SUPPLIED RECORDS: Begin

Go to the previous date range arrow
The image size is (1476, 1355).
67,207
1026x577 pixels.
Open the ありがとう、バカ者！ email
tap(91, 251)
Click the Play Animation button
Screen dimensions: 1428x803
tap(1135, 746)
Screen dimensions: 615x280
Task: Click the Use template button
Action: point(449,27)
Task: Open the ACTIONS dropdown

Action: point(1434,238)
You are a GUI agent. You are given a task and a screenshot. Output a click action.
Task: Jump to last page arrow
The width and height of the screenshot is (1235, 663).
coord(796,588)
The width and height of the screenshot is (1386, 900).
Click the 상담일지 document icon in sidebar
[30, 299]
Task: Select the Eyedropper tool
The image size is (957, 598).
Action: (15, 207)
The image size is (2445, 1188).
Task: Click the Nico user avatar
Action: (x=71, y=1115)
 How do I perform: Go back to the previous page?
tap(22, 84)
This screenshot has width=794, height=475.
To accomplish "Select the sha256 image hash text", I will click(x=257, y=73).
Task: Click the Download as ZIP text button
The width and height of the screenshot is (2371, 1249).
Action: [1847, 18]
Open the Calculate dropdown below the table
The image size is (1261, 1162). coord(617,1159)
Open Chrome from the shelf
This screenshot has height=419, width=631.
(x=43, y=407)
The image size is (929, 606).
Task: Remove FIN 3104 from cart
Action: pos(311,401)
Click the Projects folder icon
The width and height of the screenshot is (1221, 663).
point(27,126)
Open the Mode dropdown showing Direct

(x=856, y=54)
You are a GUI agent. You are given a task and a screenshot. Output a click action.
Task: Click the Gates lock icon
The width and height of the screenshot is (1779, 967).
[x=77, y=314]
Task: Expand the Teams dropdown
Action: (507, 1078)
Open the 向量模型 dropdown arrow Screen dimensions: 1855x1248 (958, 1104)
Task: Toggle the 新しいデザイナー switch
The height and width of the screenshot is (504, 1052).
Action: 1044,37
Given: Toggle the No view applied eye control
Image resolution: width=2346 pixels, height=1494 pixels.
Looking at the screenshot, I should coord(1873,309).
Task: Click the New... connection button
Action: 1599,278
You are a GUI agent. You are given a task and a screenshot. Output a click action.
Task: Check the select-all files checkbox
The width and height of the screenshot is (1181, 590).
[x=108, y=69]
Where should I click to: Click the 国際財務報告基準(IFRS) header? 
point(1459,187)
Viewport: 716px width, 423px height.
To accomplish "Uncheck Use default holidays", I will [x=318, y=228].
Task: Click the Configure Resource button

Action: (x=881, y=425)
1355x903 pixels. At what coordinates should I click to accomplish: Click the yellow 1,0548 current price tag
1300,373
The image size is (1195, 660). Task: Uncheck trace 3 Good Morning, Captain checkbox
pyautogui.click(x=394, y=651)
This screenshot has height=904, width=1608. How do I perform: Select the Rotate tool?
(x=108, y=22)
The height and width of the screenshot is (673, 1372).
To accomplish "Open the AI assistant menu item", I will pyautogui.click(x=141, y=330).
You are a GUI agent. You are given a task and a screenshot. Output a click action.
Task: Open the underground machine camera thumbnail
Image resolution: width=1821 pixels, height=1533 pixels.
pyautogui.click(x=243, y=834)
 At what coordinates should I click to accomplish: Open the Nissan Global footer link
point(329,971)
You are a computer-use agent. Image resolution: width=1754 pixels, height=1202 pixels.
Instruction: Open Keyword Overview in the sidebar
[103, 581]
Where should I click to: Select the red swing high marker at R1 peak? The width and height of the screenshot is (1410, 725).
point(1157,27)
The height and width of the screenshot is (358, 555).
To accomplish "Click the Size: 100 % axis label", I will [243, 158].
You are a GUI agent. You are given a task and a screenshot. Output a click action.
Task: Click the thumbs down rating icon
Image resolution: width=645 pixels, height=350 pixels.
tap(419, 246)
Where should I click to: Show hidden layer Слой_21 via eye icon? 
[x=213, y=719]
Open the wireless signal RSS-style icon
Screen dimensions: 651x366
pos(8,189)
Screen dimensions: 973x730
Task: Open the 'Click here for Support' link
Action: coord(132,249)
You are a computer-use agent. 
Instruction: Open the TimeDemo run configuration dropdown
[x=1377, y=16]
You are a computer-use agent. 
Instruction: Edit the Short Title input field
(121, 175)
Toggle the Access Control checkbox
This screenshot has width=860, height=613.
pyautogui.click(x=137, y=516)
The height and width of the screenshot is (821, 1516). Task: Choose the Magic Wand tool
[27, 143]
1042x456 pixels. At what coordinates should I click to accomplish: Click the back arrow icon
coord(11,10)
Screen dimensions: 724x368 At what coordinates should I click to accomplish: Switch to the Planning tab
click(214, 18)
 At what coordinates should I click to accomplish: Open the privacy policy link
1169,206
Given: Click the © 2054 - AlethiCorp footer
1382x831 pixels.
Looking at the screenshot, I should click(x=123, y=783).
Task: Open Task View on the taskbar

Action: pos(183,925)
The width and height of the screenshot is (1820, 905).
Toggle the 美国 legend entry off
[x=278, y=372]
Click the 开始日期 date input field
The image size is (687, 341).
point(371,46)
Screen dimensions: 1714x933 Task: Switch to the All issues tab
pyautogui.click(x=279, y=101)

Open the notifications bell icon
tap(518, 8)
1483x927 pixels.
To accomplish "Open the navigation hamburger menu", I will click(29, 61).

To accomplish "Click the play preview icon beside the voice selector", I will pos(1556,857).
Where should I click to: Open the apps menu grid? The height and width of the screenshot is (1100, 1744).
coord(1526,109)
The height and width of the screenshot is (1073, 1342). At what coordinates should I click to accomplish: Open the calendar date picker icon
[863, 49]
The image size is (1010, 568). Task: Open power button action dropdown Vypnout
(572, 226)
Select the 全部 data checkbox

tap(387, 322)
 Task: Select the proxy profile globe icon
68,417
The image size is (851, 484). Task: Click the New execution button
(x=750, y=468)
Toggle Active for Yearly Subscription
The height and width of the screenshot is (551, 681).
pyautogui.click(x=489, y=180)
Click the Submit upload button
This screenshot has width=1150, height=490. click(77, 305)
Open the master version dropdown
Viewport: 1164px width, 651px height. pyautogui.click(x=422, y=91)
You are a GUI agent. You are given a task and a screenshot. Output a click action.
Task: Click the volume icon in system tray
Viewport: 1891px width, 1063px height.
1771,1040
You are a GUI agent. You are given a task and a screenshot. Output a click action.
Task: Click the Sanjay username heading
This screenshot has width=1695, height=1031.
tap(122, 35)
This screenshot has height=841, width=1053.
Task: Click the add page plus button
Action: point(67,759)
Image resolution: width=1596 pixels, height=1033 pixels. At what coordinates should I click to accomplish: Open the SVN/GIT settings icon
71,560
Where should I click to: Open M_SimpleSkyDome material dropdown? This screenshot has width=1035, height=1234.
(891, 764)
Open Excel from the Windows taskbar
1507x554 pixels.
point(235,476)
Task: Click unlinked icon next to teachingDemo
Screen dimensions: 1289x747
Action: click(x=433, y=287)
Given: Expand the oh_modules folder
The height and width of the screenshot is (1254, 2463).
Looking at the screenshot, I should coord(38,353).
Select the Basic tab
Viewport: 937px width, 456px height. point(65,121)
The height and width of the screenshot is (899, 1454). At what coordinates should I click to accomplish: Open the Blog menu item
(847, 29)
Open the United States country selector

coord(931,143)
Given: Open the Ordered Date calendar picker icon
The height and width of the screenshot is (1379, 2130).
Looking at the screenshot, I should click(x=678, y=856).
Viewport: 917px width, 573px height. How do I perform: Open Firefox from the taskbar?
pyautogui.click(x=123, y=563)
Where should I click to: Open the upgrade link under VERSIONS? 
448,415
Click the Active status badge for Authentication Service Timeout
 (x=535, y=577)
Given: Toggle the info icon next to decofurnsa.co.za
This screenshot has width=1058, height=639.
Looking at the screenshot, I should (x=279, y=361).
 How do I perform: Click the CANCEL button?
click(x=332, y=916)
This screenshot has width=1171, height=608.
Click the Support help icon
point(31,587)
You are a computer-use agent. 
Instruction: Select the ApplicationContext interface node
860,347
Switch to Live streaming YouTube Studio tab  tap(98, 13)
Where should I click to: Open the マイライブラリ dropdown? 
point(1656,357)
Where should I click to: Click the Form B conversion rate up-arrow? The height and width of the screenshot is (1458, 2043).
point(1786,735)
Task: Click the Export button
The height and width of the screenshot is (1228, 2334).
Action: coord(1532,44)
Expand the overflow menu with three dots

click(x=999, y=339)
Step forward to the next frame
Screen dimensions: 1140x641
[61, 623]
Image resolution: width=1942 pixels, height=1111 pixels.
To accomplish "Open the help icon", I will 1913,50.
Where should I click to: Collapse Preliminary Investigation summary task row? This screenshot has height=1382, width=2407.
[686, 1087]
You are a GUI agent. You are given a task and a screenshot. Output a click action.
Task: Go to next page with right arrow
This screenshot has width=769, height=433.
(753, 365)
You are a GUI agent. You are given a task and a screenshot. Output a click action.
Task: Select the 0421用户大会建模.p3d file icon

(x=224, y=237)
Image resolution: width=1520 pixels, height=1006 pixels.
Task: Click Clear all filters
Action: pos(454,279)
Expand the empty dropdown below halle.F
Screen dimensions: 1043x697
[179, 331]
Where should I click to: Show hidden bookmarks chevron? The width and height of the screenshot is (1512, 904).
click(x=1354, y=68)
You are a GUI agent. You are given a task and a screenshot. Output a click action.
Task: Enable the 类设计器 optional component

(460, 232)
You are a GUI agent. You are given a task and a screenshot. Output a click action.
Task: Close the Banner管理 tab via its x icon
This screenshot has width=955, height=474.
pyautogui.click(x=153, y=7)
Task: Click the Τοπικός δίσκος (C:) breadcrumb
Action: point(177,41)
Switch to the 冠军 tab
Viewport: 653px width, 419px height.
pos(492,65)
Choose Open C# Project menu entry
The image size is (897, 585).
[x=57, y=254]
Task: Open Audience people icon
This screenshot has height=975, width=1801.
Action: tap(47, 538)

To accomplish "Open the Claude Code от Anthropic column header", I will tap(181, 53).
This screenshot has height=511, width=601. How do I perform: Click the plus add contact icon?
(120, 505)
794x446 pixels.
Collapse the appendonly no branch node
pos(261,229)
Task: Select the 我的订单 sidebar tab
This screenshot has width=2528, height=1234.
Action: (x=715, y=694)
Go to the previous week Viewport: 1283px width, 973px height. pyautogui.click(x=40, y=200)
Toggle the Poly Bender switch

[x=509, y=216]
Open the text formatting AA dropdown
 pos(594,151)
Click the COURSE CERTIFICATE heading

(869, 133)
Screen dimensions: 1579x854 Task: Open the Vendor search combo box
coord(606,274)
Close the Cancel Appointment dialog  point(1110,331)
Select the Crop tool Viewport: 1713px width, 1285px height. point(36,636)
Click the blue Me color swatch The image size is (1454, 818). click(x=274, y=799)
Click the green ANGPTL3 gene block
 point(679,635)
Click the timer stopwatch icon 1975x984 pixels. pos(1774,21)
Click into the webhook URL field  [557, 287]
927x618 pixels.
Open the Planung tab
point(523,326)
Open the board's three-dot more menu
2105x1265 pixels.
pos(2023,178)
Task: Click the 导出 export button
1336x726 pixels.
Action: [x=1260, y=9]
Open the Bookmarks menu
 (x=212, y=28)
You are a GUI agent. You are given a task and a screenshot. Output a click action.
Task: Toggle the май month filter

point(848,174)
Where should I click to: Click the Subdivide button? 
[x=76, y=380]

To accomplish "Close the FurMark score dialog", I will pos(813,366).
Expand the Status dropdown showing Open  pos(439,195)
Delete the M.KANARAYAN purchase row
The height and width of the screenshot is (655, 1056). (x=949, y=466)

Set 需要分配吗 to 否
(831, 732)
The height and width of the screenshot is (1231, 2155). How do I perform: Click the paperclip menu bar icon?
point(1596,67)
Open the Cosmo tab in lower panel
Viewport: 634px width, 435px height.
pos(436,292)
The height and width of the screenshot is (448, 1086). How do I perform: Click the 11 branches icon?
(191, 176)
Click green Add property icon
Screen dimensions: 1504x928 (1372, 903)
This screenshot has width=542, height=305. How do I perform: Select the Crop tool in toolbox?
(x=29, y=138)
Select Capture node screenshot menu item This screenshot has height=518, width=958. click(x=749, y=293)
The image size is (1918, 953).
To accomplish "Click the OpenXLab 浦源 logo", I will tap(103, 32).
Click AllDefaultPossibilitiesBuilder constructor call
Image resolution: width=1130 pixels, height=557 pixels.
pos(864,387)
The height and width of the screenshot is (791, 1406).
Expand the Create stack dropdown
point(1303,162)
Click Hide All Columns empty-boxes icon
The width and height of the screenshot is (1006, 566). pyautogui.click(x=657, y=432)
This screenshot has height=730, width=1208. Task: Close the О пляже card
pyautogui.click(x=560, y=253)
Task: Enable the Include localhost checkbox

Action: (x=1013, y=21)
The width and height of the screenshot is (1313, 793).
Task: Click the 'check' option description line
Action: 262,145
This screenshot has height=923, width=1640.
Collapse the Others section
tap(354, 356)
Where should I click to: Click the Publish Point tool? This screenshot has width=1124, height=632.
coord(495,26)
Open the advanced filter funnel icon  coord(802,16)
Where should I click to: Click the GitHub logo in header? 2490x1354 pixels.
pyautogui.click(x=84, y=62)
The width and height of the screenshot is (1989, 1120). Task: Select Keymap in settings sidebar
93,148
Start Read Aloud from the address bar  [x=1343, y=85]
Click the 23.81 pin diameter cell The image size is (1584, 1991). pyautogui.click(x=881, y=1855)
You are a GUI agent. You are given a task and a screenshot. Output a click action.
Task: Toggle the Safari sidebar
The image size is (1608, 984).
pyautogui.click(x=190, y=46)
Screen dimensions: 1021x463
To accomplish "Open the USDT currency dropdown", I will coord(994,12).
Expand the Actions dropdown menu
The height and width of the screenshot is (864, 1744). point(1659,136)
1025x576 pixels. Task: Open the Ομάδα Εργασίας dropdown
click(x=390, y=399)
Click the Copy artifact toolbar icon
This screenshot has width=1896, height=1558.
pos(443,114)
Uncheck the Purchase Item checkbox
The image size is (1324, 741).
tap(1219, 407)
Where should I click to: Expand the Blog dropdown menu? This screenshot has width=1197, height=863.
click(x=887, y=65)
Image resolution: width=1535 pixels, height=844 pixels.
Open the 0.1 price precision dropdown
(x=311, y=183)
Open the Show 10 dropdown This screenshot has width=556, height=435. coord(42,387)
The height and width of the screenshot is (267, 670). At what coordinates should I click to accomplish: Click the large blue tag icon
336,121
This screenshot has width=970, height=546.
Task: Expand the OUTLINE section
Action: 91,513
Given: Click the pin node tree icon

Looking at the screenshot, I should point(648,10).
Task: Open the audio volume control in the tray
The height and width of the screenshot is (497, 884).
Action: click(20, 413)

SUPPLIED RECORDS: End

▸ WHAT IS EXPECTED
Show the lines of the listing above with "folder".

▸ EXERCISE RESPONSE
Click the Projects folder icon
Given: Expand the oh_modules folder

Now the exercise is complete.